Tom Cruise and his Australian actress wife Nicole Kidman quit soon after completing Eyes Wide Shut , the late director Stanley Kubrick's last film, according to reports in Hollywood.
"The Tinseltown buzz is that Cruise and Kidman have quietly severed their ties to the Church of Scientology," said American gossip columnists Marcus Baram and Marc Malkin in the latest issue of US Weekly magazine.
"Despite their representatives' denials, we hear that Cruise and Kidman started limiting their involvement in the church after shooting the Kubrick movie."
The multimillionaire couple's defection would be a major blow to the contentious group, which is under attack from many governments in Europe and has been suffering a slump in membership.
The church, founded by late science fiction writer L. Ron Hubbard, is constantly attacked by opponents as nothing more than a money-making organisation which offers crude self-help theology to its congregations.
Some ex-members have claimed they were exposed to harassment and intimidation when they tried to break free of the organisation. Many have launched lawsuits trying to recoup the large amounts of money they say they were swindled out of while members of the group.
But if Scientology's hierarchy try to put pressure on the two stars to remain members it may prove a mission impossible.
"Cruise and Kidman's power in Hollywood might make it easier to escape without suffering a backlash," US Weekly reported.
Cruise was introduced to the sect in 1987 by his then first wife, actress Mimi Rogers, a long-time Scientologist.
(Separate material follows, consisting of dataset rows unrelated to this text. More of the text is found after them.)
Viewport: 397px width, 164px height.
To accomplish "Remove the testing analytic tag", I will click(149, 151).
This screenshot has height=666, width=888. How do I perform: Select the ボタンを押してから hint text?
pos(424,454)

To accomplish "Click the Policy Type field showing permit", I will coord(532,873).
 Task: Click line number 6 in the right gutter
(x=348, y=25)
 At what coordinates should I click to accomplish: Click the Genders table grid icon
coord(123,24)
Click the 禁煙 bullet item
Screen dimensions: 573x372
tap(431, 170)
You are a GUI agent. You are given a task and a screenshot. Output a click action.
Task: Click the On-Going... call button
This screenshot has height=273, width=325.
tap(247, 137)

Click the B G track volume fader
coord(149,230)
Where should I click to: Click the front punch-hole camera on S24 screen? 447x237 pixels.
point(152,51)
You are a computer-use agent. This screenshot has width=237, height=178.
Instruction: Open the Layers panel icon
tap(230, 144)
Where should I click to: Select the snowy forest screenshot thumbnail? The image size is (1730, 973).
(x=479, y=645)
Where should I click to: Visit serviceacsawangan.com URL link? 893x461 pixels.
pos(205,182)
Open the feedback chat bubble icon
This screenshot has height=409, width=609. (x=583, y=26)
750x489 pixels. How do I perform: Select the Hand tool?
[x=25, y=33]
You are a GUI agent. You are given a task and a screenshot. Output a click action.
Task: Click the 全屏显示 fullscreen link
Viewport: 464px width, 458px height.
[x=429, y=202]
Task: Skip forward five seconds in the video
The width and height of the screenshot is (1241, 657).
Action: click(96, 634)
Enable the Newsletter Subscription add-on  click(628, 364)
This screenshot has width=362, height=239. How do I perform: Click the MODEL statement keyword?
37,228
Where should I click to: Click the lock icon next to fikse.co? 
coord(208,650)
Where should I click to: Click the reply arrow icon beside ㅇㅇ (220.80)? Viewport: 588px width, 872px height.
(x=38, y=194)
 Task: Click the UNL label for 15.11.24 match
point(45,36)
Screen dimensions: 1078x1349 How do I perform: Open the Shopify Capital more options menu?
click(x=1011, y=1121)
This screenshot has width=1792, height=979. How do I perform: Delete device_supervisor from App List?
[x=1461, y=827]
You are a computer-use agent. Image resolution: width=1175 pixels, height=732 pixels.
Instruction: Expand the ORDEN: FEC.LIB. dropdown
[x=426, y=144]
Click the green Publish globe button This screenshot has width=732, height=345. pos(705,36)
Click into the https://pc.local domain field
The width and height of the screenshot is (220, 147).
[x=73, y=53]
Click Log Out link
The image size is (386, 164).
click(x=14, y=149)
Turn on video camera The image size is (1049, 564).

But the actor has often reacted defensively when questioned about his membership and when Kidman was a guest on a radio show she stated that she was a Catholic.
"I have gained a lot from Scientology," Cruise said in 1993.
But he added: "The Church of Scientology doesn't run my life or career." And he appears not to have been very supportive of fellow Scientologist John Travolta's attempts to turn Hubbard's book Battlefield Earth into a movie.
While working on Eyes Wide Shut, it is claimed that he hinted to executives at Warner Bros, the studio behind both movie projects, that releasing Battlefield Earth would be a mistake.
Initial reports have slammed the film, in which Travolta plays an evil space alien. Battlefield Earth is scheduled to be released in the United States on May 12.